• **Extract provided**
** Start **

"How can we learn and use AI at the same time?": Participatory Design of GenAI with High School Students
Isabella Pu, Prerna Ravi, Linh Dieu Dinh, Chelsea Joe, Caitlin Ogoe, Zixuan Li, Cynthia Breazeal, Anastasia K. Ostrowski

TL;DR
This study engaged high school students in participatory design to understand their perspectives on GenAI, leading to guidelines for responsible integration and highlighting the importance of student voices in AI policy development.
Contribution
It introduces a participatory design approach with high school students to inform GenAI tool development and policy guidelines in educational settings.
Findings
Students identified key challenges like bias, misinformation, and plagiarism.
Students proposed features and policies for responsible AI use in schools.
Guidelines for AI developers and policymakers were formulated based on student input.

** End **

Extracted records
** Start **

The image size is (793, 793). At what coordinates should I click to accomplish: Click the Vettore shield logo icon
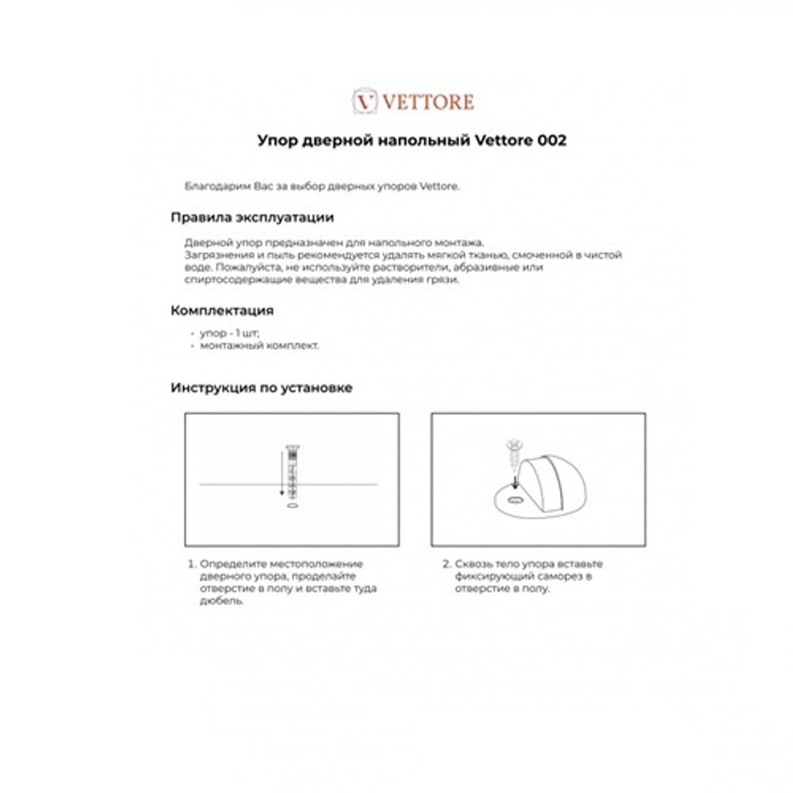(x=364, y=102)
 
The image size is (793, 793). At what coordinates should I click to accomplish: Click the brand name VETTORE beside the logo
(x=428, y=102)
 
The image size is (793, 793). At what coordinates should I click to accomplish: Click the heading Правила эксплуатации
(x=251, y=217)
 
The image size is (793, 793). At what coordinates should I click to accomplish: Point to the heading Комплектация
(x=222, y=310)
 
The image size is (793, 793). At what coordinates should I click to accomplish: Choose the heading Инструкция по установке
(x=261, y=388)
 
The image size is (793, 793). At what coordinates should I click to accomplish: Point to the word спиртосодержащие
(x=230, y=280)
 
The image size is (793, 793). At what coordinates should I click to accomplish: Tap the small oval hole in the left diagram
(x=292, y=504)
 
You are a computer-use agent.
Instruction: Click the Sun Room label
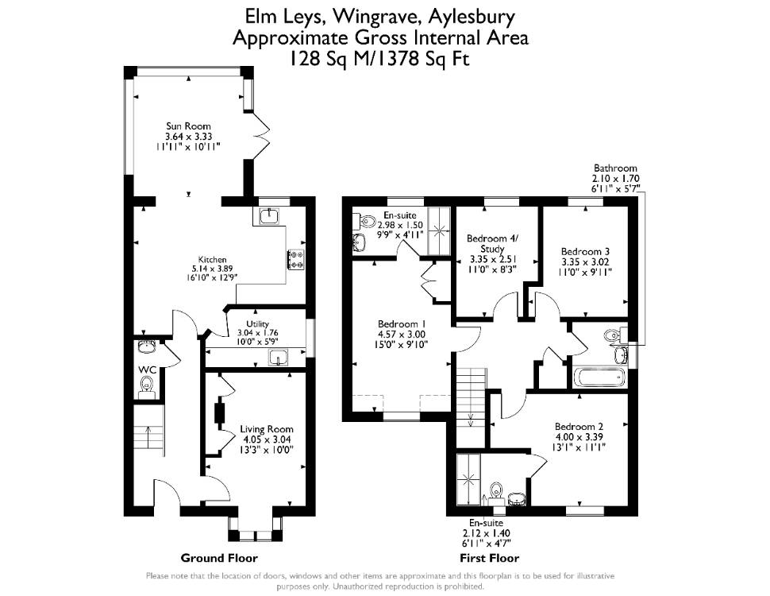[188, 126]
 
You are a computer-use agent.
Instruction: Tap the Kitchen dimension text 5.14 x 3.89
[212, 269]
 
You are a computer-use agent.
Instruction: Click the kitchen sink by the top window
[269, 215]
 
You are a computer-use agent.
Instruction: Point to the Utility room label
[257, 323]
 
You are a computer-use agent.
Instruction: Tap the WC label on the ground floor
[147, 370]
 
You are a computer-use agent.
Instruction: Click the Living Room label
[266, 429]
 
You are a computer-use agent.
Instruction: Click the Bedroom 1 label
[401, 324]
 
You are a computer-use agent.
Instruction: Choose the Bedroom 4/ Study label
[492, 243]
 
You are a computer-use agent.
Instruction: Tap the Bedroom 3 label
[585, 251]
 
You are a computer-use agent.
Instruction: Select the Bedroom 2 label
[579, 427]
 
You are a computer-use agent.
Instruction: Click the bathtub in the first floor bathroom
[601, 378]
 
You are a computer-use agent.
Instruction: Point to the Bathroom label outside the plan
[615, 168]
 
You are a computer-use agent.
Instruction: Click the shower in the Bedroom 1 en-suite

** End **

• **Instructions**
a) Put the sentence "Students identified key challenges like bias, misinformation, and plagiarism." from the study summary into Spanish.
b) Starting at the first of the rows and stopping after the line containing "(x=428, y=102)", rewrite those lines with "logo" renamed to "emblem" and everything else left as it is. Leave the pictures out.

• **Answers below**
a) Los estudiantes identificaron desafíos clave como el sesgo, la desinformación y el plagio.

b)
The image size is (793, 793). At what coordinates should I click to accomplish: Click the Vettore shield emblem icon
(x=364, y=102)
 
The image size is (793, 793). At what coordinates should I click to accomplish: Click the brand name VETTORE beside the emblem
(x=428, y=102)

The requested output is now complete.